DOCUMENT EXCERPT section start
Overview of panic disorder

Panic disorder affects 2 to 3% of the population and is 3 times more common in females than males. It is characterised by recurrent panic attacks, in which the onset of the attack is not associated with a trigger (ie occur spontaneously), and not caused by a substance, drug, medical condition or another psychiatric disorder (eg depression, bipolar disorder).

Associated symptoms of panic disorder include:

  • anticipatory anxiety (ie persistent concern about having a panic attack)
  • elevated levels of generalised anxiety or tension
  • somatic preoccupation
  • phobic avoidance (agoraphobia occurs in 80% of patients; social phobia occurs in 10% of patients).

The presentation in children is similar to that in adults and young people.

For information on diagnosing and differentiating anxiety disorders, see Overview of anxiety disorders.
DOCUMENT EXCERPT section end
> _ACTIONS TO TAKE_
• 1. Reproduce the panic disorder overview from "Panic disorder affects" up to and including "a panic attack)", substituting "mental health disorder" for "psychiatric disorder".
• 2. Extend the panic disorder overview beyond its final sentence.
The rows that come next have no connection to the panic disorder overview.
DATASET RECORDS section start
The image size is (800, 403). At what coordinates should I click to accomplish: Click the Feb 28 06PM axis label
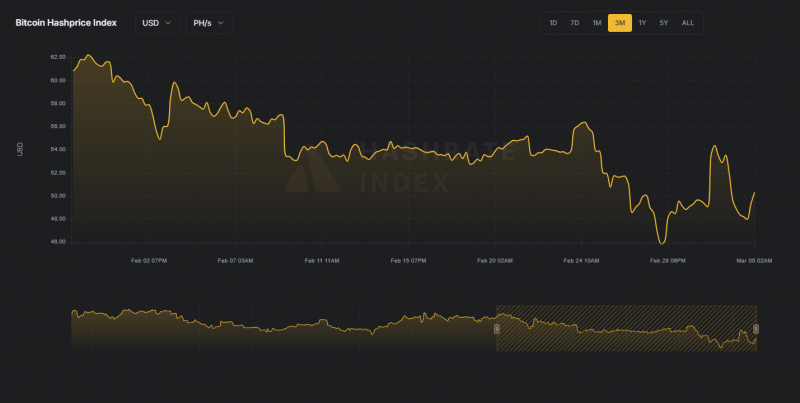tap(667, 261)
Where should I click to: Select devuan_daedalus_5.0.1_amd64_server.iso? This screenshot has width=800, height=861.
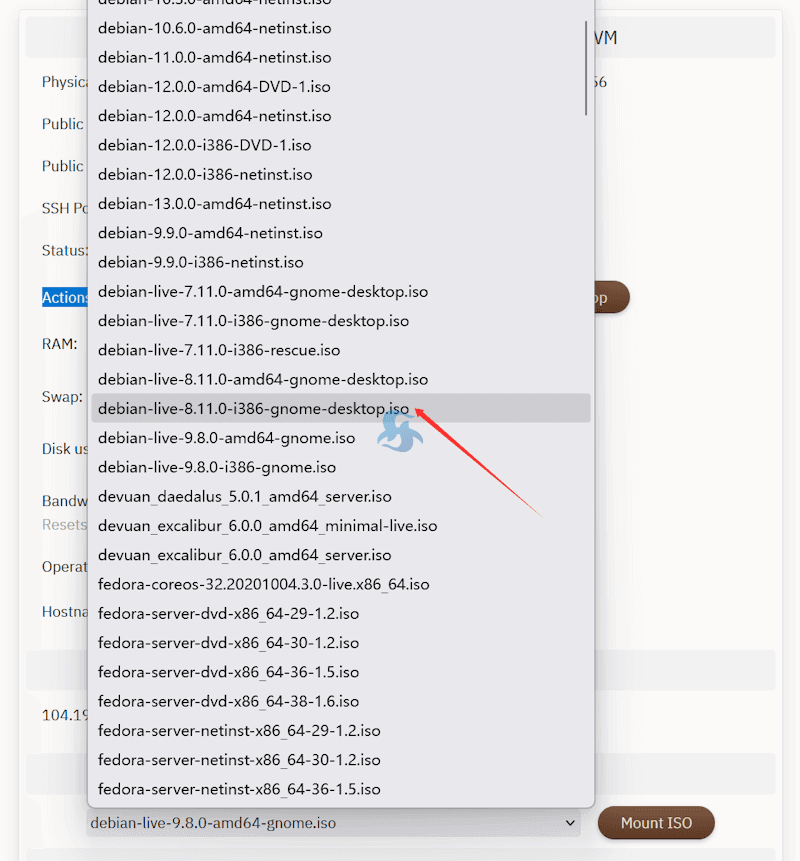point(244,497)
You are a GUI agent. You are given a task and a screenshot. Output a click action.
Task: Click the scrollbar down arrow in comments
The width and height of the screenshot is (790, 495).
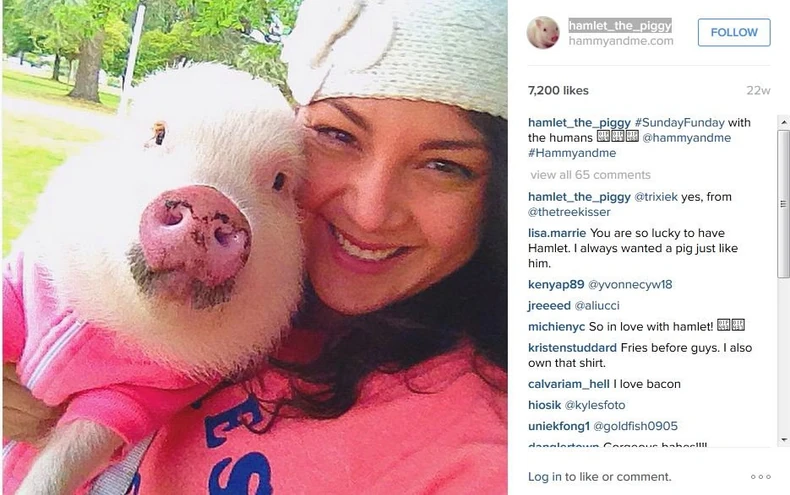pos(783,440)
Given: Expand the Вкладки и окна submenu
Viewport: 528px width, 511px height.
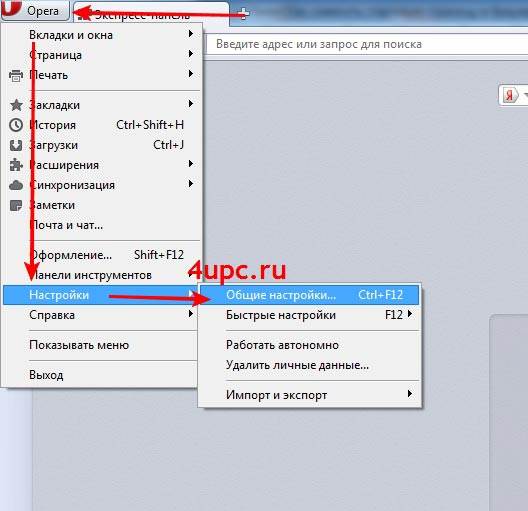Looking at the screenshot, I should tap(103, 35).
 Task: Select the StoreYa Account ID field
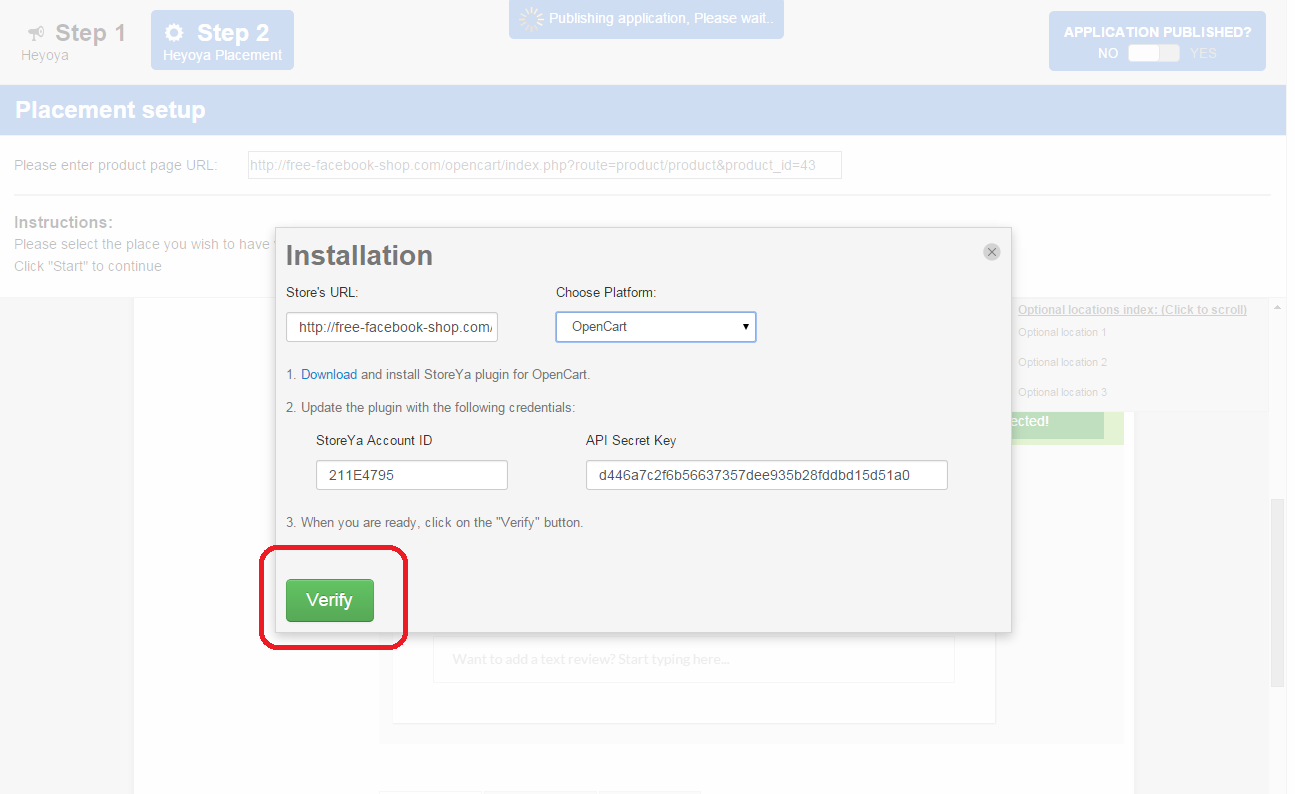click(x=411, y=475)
DATASET RECORDS section end
> _RESULTS IN ORDER_
• 1.
Panic disorder affects 2 to 3% of the population and is 3 times more common in females than males. It is characterised by recurrent panic attacks, in which the onset of the attack is not associated with a trigger (ie occur spontaneously), and not caused by a substance, drug, medical condition or another mental health disorder (eg depression, bipolar disorder).

Associated symptoms of panic disorder include:

  • anticipatory anxiety (ie persistent concern about having a panic attack)

• 2.
Use psychosocial interventions as first-line treatment for panic disorder. If psychosocial interventions are not available, not effective or not preferred, consider pharmacotherapy—see here for adults and young people, and here for children. Pharmacotherapy is usually only used for children with severe symptoms.

When evaluating treatment options for a young person, also consider:

  • there are few data on psychotropic use in young people because young people are poorly represented in clinical trials
  • young people are more susceptible to developing activation and suicidal thoughts when starting treatment with an antidepressant; this effect has been most often observed with selective serotonin reuptake inhibitors (SSRIs)
  • if pharmacotherapy is used, it should ideally be started by a clinician with expertise in using psychotropics in young people.

For treatment considerations for females of childbearing potential, including advice on contraception, preconception planning and psychotropic use, see here.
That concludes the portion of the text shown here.